Billionaires have gotten super rich from all sorts of things, including web hosting, video games and Beanie Babies. But some paths are more likely than others to land you on The Forbes 400 list of the wealthiest people in America.
In fact, nearly half of this elite club accumulated their fortunes in one of just two industries: finance and investments or technology. Those two sectors dominated the list this year, just as they did in 2021.
Making money for others is a good way to make money for yourself. Moguls in finance and investments—which includes investors and those in money management, private equity and hedge funds—account for 108 billionaires on the 2022 ranking. That’s up from 103 last year. Long-established members continue to reign, like Charles Schwab, who founded the brokerage firm that bears his name in 1971, and Carl Icahn, the activist shareholder who has been buying big stakes in companies and agitating for change for more than 40 years. Warren Buffett, who made the first ever Forbes 400 list in 1982, is the richest person in finance and investments, with an estimated net worth of $97 billion. These legends appear among America’s richest today alongside others who made their billions in ways that couldn’t even be fathomed four decades ago. Sam Bankman-Fried, 30, and Gary Wang, 29, for instance, founded cryptocurrency exchange FTX together and are now the youngest members of the Forbes 400, and two of four crypto billionaires in the ranks.
Other finance and investments newcomers include trading and investments billionaire Arthur Dantchik, investor and sports mogul Todd Boehly, fintech tycoon Hayes Barnard and private equity billionaires Stephen Deckoff, Carl Thoma and Stephen Feinberg.
The second most common industry for Forbes 400 members is technology, with 65 billionaires, including six of the top ten richest people in America: Amazon founder Jeff Bezos, Microsoft cofounder Bill Gates, Oracle founder Larry Ellison, Google cofounders Larry Page and Sergey Brin, and Steve Ballmer, the former CEO of Microsoft. Other notable tech billionaires include Melinda French Gates, the former wife of Bill Gates, who is worth an estimated $6.4 billion and MacKenzie Scott, the ex-wife of Jeff Bezos, who is worth an estimated $37.7 billion—down from $58.5 billion last year, largely due to her accelerated philanthropic giving. Tech newcomers this year include Rick Cohen, the billionaire behind C&S Wholesale Grocers and warehouse automation firm Symbotic; Leo Koguan, founder of IT provider SHI International; and Hua Shen, who became wealthy producing semiconductors.

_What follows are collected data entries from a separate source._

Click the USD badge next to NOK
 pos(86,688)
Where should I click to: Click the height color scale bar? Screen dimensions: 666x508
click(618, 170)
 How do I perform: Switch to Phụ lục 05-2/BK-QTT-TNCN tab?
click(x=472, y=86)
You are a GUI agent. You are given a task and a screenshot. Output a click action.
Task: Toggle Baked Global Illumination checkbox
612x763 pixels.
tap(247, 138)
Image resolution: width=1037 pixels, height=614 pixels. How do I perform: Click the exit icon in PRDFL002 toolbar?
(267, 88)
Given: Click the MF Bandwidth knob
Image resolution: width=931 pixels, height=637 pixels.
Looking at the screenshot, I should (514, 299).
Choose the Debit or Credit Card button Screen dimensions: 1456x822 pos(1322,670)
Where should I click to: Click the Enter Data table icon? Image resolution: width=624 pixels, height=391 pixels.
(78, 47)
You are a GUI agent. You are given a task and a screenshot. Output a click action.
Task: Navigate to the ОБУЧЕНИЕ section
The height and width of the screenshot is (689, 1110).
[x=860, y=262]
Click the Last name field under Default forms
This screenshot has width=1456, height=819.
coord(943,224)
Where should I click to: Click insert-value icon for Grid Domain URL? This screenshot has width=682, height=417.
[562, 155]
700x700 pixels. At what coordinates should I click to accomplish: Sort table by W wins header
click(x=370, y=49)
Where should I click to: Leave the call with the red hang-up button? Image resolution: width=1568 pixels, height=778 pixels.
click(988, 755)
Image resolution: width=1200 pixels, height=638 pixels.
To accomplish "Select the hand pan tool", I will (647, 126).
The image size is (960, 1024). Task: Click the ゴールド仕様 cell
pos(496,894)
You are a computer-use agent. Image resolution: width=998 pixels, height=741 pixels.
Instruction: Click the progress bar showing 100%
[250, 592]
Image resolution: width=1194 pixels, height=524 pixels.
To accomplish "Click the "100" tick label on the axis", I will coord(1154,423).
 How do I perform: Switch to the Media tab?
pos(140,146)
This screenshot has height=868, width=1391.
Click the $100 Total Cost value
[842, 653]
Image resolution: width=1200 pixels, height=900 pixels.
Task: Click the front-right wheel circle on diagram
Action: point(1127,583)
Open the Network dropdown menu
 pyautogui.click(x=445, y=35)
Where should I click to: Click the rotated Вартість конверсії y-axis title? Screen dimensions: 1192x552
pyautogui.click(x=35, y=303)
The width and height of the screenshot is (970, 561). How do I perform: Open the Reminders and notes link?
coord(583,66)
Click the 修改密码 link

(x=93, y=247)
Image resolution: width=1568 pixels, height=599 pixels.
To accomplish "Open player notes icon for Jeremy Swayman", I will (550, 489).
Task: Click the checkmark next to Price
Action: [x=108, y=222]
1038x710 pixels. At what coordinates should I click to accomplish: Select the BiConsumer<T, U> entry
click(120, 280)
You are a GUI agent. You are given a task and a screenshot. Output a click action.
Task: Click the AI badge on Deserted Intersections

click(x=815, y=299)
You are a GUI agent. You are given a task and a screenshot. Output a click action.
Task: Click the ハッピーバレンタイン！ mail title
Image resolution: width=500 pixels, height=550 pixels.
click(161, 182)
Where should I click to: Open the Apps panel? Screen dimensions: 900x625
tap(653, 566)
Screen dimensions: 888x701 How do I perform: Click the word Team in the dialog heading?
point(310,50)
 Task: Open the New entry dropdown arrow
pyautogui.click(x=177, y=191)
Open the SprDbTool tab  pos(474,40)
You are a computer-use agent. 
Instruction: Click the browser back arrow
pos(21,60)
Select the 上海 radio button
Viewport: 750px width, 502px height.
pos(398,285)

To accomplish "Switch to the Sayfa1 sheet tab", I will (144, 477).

Nearly all the top 10 industries for members of The Forbes 400 this year were in the top 10 last year too. The one exception: the service industry, which includes billionaires like Carnival cruise line chairman Micky Arison and aircraft leasing pioneer Steven Udvar-Hazy. The service sector replaced healthcare, which lost five billionaires on the 400 this year, including Noubar Afeyan, Robert Langer and Timothy Springer, three billionaires behind Covid-19 vaccine-maker Moderna.